Город лихорадочно оттирают, моют, красят и засаживают цветами в преддверии первомайской Пасхи и грядущей Победы - на Пушкинской включенный фонтан брызжет ледяными струями, по будущим клумбам снуют в оранжевых жилетках дворники с упаковками жёлтых и фиолетовых тюльпанов, вытряхивая из пластиковых ящиков цветы и торопливо запихивая их в землю, на стенах домов повсюду болтаются увешанные щётками люди с серьгами в ушах, в грязно-зелёных комбинезонах и остервенело трут стены и окна, другие дворники в оранжевых жилетках красят чёрно-белым пыльные бордюры, на палатках болтаются флажки и ленточки, а с витрин магазинов вместе с рекламами духов, турпутёвок и двух яблок по цене одного глядят пёстрые постеры с улыбающимися ветеранами в орденах: "Они защитили родину".
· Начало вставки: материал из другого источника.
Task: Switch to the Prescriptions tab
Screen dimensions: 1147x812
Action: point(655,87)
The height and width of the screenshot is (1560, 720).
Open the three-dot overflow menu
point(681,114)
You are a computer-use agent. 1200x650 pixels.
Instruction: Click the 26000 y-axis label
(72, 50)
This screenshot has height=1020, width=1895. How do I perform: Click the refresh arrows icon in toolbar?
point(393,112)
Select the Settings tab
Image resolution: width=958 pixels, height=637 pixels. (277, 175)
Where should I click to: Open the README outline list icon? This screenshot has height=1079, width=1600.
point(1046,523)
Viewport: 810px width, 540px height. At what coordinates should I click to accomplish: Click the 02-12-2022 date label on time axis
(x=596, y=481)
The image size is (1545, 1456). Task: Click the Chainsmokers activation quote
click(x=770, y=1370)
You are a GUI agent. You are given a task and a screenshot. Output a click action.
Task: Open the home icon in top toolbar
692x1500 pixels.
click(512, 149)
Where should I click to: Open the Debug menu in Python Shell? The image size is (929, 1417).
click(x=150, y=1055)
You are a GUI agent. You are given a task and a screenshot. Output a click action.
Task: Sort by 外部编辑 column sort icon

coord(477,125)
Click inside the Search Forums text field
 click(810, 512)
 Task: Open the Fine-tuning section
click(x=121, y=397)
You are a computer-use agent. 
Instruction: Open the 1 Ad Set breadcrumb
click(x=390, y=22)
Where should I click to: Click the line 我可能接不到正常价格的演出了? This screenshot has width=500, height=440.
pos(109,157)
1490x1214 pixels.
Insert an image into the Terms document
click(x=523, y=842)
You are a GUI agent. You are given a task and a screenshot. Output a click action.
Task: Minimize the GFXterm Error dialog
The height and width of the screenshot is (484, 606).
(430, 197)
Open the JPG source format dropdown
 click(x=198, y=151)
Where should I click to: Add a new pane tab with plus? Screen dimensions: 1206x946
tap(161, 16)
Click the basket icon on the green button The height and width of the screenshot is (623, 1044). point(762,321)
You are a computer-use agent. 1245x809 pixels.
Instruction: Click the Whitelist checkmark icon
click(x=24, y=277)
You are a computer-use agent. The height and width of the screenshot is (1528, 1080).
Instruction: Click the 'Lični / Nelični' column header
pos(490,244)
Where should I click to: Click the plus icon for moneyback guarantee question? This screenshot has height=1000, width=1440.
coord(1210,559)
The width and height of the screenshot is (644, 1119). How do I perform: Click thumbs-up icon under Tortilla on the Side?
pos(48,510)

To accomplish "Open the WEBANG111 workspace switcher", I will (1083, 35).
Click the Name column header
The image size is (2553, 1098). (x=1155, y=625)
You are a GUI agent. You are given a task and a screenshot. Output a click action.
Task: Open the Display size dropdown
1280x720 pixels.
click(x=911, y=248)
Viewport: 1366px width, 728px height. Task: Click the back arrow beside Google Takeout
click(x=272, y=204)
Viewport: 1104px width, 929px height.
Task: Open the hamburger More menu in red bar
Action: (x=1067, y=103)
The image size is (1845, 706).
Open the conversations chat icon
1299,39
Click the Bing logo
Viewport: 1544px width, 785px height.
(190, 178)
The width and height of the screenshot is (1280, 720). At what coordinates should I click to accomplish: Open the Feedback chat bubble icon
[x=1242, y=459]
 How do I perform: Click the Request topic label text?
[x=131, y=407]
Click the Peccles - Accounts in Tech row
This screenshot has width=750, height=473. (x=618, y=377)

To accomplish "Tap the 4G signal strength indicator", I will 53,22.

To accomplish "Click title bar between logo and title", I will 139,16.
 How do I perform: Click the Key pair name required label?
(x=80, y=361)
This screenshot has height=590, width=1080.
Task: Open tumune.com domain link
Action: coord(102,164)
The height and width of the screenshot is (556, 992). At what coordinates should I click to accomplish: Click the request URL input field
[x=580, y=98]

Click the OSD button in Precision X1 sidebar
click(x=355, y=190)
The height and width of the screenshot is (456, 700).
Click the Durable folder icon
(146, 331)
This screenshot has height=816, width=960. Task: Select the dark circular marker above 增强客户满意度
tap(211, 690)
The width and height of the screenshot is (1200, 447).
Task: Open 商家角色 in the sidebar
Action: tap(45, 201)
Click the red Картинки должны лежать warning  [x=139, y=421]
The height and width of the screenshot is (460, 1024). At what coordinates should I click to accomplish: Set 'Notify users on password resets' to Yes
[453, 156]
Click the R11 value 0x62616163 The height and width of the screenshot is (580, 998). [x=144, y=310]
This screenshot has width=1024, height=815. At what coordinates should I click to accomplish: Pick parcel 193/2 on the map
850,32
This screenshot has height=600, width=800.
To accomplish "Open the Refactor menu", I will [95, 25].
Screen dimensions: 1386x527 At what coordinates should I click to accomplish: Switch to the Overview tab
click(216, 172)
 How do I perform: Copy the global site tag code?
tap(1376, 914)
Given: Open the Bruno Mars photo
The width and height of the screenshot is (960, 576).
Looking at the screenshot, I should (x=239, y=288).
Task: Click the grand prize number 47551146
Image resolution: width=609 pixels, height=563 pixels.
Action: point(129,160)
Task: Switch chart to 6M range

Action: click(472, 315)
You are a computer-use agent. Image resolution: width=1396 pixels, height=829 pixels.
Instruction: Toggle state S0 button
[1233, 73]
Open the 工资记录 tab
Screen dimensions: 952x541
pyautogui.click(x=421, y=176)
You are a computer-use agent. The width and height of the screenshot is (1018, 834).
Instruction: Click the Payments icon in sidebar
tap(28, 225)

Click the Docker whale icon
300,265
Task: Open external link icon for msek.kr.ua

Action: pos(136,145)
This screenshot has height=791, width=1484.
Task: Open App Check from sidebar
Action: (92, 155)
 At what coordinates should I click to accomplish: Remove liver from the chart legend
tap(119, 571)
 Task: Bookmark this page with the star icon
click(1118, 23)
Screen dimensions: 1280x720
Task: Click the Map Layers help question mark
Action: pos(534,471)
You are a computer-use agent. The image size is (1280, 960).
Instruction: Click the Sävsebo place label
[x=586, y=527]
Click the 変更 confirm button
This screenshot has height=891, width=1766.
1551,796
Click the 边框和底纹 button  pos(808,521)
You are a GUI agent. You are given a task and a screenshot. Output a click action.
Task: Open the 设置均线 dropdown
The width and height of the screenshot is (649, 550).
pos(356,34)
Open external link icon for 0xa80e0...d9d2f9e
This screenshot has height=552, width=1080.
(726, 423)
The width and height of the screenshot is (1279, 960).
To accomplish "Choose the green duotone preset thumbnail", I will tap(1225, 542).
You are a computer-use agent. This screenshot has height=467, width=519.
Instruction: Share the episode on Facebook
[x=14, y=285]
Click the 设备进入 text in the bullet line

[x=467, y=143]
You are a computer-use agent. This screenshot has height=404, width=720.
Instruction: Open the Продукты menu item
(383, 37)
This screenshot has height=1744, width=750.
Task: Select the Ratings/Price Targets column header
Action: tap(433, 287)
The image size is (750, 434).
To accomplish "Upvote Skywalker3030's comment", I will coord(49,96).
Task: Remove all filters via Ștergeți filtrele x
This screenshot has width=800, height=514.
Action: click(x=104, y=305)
Я жалею, что не взяла фотоаппарт и думаю про Москву - про загубленные ужасными зданиями улицы, про торговые центры, напоминающие турецкие отели, про разваливающиеся на глазах старинные особнячки в переулках, про невозмутимое весеннее солнце, от которого мне в чёрном свитере уже жарко, про людей, про то, что раньше на месте Coffee Bean была Филипповская булочная и то помещение расписывали Кустодиев и Кончаловский, а в Музее современной истории Росии был раньше Английский клуб, а в 1812 году там останавливался Стендаль, служивший в наполеоновской армии - я люблю этот город ) Мы идём по Тверскому бульвару, и Даня, который, кажется, равнодушно грызёт фисташковое мороженное, вдруг останавливается и говорит: "Мечтая о могучем даре того, кто русской стал судьбой, стою я на Тверском бульваре, стою и говорю с собой". Справа - памятник Есенину, но Даня упорно делает вид, что его декламация вызвана исключительно благодушным настроением и с тем же успехом это мог быть хоть Игорь Северянин, я благодарно киваю и мы идём дальше. В антикварном, в который мы зашли часом раньше поглядеть на фотографии начала века, был забавный снимок тринадцатого года - сидят рядом девица в платье с альбомом на коленях и юноша в мундире, заглядывает в альбом через плечо девицы - мы с Даней переглянулись и долго потом хохотали, потому что уж больно похожи)) Всё правильно писал про Москву Акунин-Чхартишвили в предисловии к "Кладбищенским историям" - все прошлые жизни остались в городе, незримые, условные, но остались, идёшь и чувствуешь, хорошо)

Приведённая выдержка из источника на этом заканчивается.